Date of Award

Fall 12-2020

Document Type


Degree Name

Master of Arts (MA)


Political Science & Geography


Graduate Program in International Studies

Committee Director

Erika Frydenlund

Committee Member

David Earnest

Committee Member

Matthew DiLorenzo


As instances of forced displacement arise and become increasingly large and prolonged around the world, large influxes of humanitarian aid have become critical in assisting host countries with crisis response. The funding required to meet the immediate, emergency needs presented by a refugee situation is filled primarily by governmental humanitarian contributions, and more specifically, by the United States. Typically, the U.S. is integral to the structure of the networks of humanitarian aid being directed towards a humanitarian response as it is the largest donor, in most cases. However, what does this reliance on U.S. funding mean for the structural integrity of these networks?
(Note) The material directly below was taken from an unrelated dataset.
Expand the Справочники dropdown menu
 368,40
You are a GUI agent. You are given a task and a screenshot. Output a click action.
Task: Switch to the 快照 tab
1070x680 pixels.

What happens when the U.S. cannot or will not provide relief to humanitarian crises? I address these questions by drawing on the theory of cascading failure in social network analysis by applying it to four prominent cases of forced migration requiring large influxes of emergency humanitarian assistance. These regional cases represent increasing degrees of reliance on U.S. contributions to humanitarian response for displaced Venezuelans, Syrians, and Rohingyas, as well as the mixed-migration into Europe. Drawing on the results of the network analysis from these cases, I conclude two things. Firstly, I find, largely, humanitarian aid networks which receive a majority of their funding from the U.S. are extremely prone to collapse in the unlikely circumstance that the U.S. significantly reduces or withdraws funding. Secondly, networks which have more diversified sources of funding are less prone to collapse if a major donor “fails,” or reduces/withdraws funding. Overall, this study speaks to a larger conversation about the importance of humanitarian aid networks becoming more resilient to catastrophic shocks to the system that may come as a result of shifting sources of governmental humanitarian assistance. As the global community, and especially the United States, progress through a period of uncertainty and instability, insights on how to maintain the critical flow of aid to humanitarian crises have become all the more important.